2.需长时间保存可-20℃避光保存。避免反复冻融,否则将会增加空白吸收,从而影响检测结果。zui好小剂量分装,用避光袋或是黑纸、锡箔纸包住避光。
3.正式实验前,建议先做几个孔摸索接种真菌的数量和加入检测试剂后的培养时间。培养时间一般在1-4小时。
4.部分药物可能对检测有影响,有影响时需去除药物后再检测,无影响时直接检测。用培养基或PBS来配制待检测药物,加入检测试剂,测药物溶液在450 nm处的吸光度。如果该吸光度与不含药物仅加检测试剂的培养基或PBS吸光度差异不大,则可以直接加入检测,如果吸光度相对较大,则需要除去培养基,并用PBS洗涤菌体两次,然后加入新的100ulPBS和10ul 检测试剂进行检测。
5.接种时注意菌液一定要混匀,以避免菌体沉淀下来,导致每孔中的细胞数量不等,可以每接种几个孔就混匀一下。
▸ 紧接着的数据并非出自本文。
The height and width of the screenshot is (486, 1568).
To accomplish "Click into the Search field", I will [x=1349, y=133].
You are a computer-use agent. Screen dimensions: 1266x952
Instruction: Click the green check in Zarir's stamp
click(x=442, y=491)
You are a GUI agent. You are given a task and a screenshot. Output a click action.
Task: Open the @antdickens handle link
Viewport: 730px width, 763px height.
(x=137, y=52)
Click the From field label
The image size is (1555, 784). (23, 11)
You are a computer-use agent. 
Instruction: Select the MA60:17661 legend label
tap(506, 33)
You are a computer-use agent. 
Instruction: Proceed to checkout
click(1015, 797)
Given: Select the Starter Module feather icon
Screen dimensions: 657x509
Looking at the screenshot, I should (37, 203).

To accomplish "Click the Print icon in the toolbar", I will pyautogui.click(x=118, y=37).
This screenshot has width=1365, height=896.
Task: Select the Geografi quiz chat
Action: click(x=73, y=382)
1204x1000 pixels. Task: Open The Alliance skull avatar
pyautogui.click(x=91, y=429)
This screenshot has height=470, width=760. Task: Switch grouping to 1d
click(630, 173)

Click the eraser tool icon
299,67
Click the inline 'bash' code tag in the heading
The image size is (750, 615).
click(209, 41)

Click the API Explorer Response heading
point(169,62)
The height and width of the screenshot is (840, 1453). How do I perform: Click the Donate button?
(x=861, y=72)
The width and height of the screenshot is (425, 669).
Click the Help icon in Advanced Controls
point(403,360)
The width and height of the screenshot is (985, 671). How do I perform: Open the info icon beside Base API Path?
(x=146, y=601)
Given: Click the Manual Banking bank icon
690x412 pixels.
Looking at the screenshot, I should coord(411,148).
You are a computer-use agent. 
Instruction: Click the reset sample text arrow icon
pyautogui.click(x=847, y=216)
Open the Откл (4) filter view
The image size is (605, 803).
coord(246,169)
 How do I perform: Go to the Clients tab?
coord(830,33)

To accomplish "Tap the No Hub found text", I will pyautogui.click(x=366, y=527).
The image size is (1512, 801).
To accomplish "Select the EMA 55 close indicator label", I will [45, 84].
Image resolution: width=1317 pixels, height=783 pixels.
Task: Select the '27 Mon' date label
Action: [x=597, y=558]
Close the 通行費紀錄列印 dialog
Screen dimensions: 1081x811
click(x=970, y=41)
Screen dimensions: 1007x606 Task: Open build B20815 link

培养板周围一圈孔培养基容易挥发,为了减少误差,建议培养板的四边每孔只加培养基,而不作为指标检测孔。
6.zui佳细胞接种数量的选择,可以用不同的细胞数接种,然后加入检测 试剂,1小时,2小时,3小时检测450nm 以zui大OD值1.0左右为标准选择细胞数。
7.有条件的情况下建议采用多通道移液器,可以减少平行孔间的差异。加 CCK- 8试剂时,建议斜贴着培养板壁加,不要插到培养基液面下加,容易产生气泡,会干扰O.D值读数。
8.如果不是使用96孔板检测,检测溶液的用量相应等比例增加即可。
9.检测试剂加样量较小时,也可以用培养基稀释检测试剂后加样以减小误差。
10.本试剂无细胞毒性,可以在检测后进行细胞培养,也可以再进行其他检测。
11.某些实验中吸光度值太高,可以减少细胞数量,或者缩短加入检测试剂后的培养时间。
12.如果OD值偏低,可以适当增加细胞数量或延长加入检测试剂后的培养时间。
13.接种细胞时要充分重悬,接种均匀。细胞是否接种均匀对结果影响较大。
14.OD值在0.5-2.0之间均可,zui大值控制在1.0左右zui佳,小于0.5或大于2.0请调整接种量和培养时间。
15.如果细胞数据出现异常增加,或者数据结果的方向相反等问题,可能是实验中产生了气泡、铺板不均匀等操作问题,请重复实验。
使用方法
1. 收集待检测的培养真菌样本。
2. 用PBS洗涤菌体2次。
3. 加入PBS制备适当浓度的真菌细胞悬液,在96孔板内每孔加入190μl悬液。
4. 每孔加入10μl的染色溶液。
5. 将培养板在培养箱中孵育(37℃或合适的温度)。
6. 用酶标仪/分光光度计测定在450nm处的吸光度。
真菌细胞活力计算:
各重复孔的OD值取平均数。
细胞活力% =(测试孔OD-空白OD/对照孔OD-空白OD)×100
特别提示:本公司的所有产品仅可用于科研实验,严禁用于临床医疗及其他非科研用途!